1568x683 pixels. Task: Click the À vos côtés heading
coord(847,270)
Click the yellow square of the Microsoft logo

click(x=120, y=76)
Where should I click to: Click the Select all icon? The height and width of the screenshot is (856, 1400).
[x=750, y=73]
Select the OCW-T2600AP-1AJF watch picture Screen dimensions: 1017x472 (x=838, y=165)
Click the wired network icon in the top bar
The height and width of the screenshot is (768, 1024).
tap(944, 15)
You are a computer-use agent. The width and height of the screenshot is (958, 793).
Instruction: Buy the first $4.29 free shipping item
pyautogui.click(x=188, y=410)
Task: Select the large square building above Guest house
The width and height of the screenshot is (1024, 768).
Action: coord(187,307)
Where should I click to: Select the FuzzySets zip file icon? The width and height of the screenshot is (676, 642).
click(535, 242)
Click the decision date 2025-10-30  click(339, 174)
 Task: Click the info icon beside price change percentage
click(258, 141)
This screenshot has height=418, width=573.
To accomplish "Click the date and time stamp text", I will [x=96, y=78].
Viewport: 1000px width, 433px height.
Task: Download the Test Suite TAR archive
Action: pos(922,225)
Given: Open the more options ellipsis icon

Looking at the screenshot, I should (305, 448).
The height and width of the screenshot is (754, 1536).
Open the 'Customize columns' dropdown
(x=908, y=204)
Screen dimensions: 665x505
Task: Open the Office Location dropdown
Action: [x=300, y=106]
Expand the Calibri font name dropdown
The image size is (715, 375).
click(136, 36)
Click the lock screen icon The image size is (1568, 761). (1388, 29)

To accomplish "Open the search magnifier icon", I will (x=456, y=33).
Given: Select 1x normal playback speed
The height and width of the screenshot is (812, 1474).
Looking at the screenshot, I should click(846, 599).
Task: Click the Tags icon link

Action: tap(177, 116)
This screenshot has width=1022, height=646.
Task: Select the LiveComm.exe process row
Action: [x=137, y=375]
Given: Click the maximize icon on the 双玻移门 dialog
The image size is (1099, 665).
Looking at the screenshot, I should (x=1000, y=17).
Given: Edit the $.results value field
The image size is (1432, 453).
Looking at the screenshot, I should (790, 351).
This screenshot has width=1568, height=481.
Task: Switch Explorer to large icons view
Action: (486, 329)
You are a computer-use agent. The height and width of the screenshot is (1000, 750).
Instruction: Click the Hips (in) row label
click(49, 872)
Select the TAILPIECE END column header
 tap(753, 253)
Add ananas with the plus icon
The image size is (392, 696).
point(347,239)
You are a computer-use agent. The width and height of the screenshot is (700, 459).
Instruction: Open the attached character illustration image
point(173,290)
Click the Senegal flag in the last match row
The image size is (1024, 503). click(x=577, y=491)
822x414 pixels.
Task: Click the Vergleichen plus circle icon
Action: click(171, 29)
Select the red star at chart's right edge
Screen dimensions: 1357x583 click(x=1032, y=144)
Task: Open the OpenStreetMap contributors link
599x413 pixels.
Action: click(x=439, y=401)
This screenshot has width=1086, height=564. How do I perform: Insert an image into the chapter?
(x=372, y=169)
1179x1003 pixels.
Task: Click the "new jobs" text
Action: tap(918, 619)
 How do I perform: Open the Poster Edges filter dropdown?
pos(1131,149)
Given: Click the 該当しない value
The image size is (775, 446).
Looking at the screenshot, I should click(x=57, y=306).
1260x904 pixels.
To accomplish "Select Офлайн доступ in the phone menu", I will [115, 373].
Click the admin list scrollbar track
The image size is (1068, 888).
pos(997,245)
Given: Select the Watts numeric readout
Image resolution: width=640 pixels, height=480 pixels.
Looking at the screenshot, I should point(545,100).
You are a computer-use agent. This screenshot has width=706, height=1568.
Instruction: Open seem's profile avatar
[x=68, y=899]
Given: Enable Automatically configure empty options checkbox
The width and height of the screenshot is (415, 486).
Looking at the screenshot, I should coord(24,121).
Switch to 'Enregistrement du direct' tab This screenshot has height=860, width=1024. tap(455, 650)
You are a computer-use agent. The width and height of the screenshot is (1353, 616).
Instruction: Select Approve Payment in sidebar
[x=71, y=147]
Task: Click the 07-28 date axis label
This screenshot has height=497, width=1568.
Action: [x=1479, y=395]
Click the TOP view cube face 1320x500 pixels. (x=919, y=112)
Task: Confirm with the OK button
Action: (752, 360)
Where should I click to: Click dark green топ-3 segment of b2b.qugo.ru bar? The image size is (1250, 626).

--- --- ---

- Task -
Your answer should reproduce each line of the listing that holds the word "agent".

- Answer to this problem -
You are a computer-use agent. The width and height of the screenshot is (958, 793).
You are a computer-use agent. The height and width of the screenshot is (1000, 750).
You are a computer-use agent. The width and height of the screenshot is (700, 459).
You are a computer-use agent. This screenshot has width=706, height=1568.
You are a computer-use agent. The width and height of the screenshot is (1353, 616).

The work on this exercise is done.